Most families, when they wanted a new radio or TV, would go out and buy one, but not us.  We had to wait months for the final product to come out of production from the basement.

Many a wintery night when I descended downstairs to practice the piano, there was Dad, hunched under a light at the ping-pong table, scouring for a particular miniscule part.  Scattered piles of color-coded transistors, resisters, circuit boards and wires accompanied a two-inch-thick manual of electronic hieroglyphics.  Peering through his bifocals at a transistor the size of a fingernail, he would solder it down with a deft smoky glob and systematically cross it off the manual with a scratch of a pen.

By March Dad would emerge from the basement on a Saturday afternoon and present us with clock radios that matched our bedrooms, an intercom system that connected the kitchen to the laundry room, or even better–an integrated stereo/TV system that spanned 10 feet of the rec room, probably the first surround-sound-like system of the early ‘70s.  Everything he made always worked.  For years.

At one point, everything electric in the house was a Heathkit made by Dad, including an early microwave oven, a Thomas organ befitting a church balcony and the front doorbell.  Visitors with keen eyes would remark suspiciously on the Heath brand name once they realized it was everywhere in the house, as if we were part of some weird electronic cult.

Not long ago I found an orange AM clock radio in the garage at my mom’s house.  It was the radio from the laundry room where I spent hours as a child, either ironing or sewing clothes, before I discovered boys and learned how to drive.  Thrilled to find something made by Dad, I plugged it in and turned the dial.  It still worked.

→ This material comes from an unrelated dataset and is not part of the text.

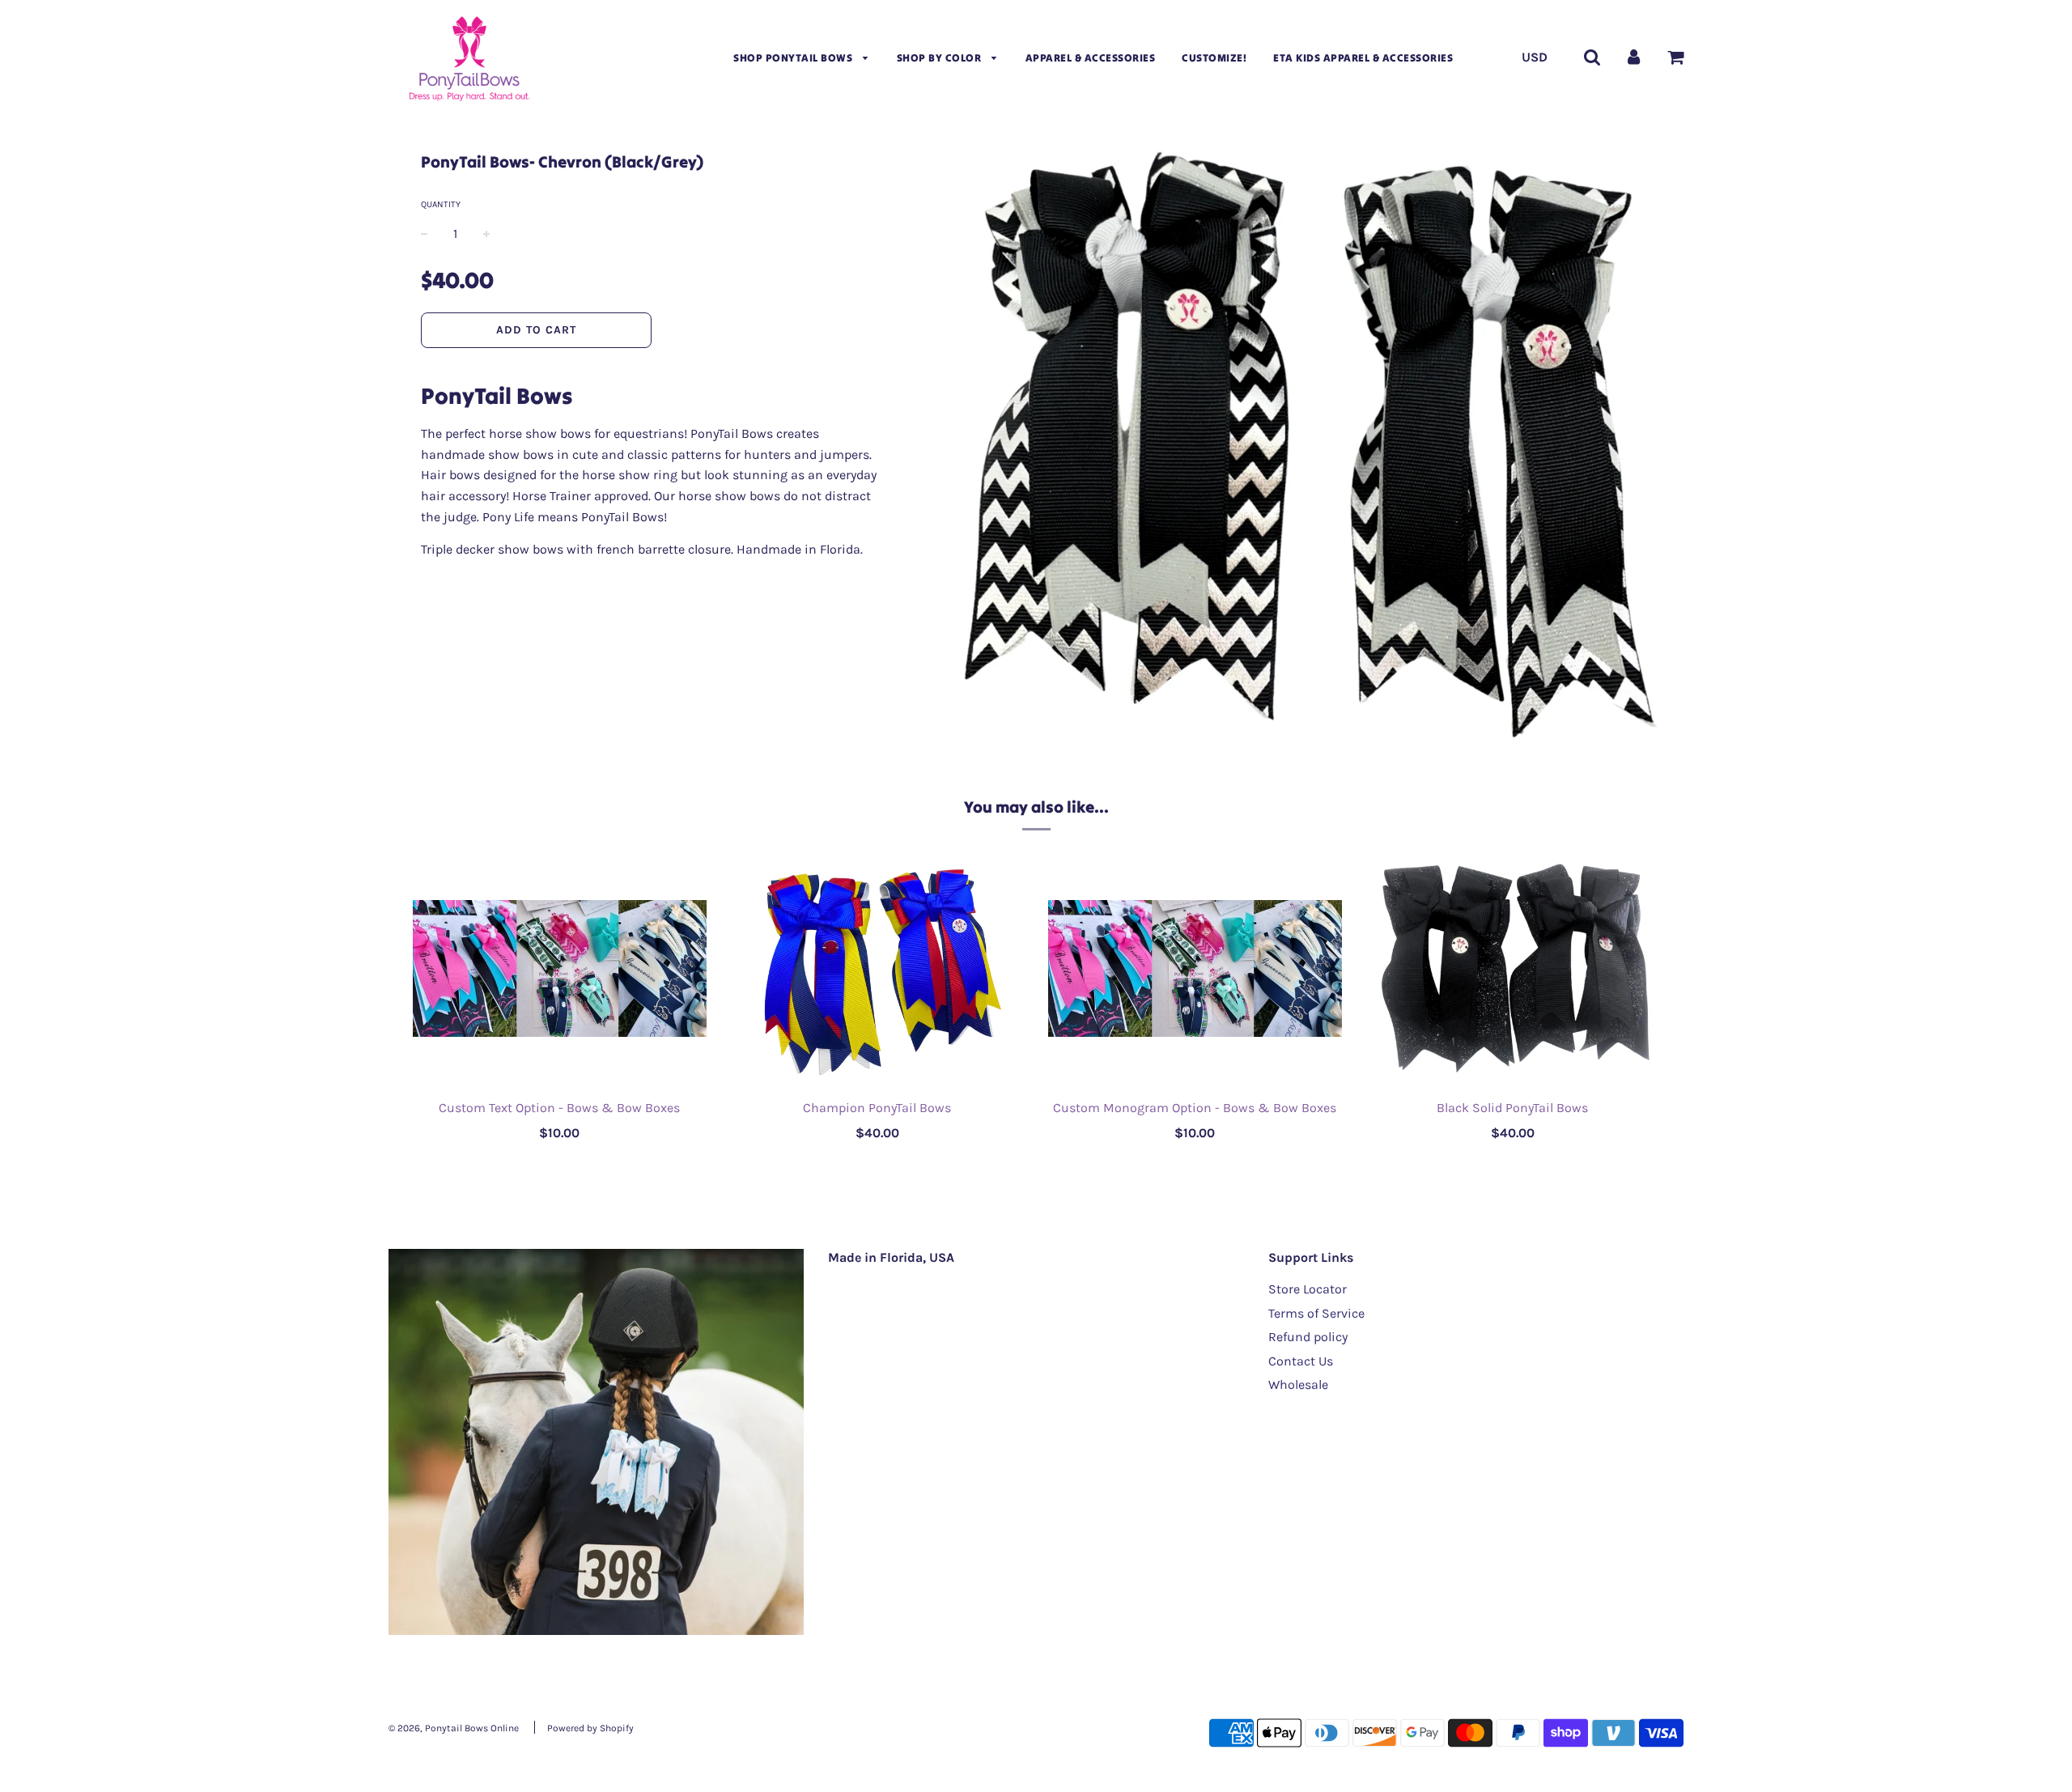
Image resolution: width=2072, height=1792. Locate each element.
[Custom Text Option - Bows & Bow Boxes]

For years after Dad died there was something intriguing and reassuring about opening a closet or garage in the old house and seeing the remnants of his life still there.  It was as if he was just down the hall, or reading in his chair in the other room.  But then my mom started cleaning everything out and piled it all in the garage.  The final resting place for cast-off stories of a life fully lived.

Whoever comes across that garage sale could really find something.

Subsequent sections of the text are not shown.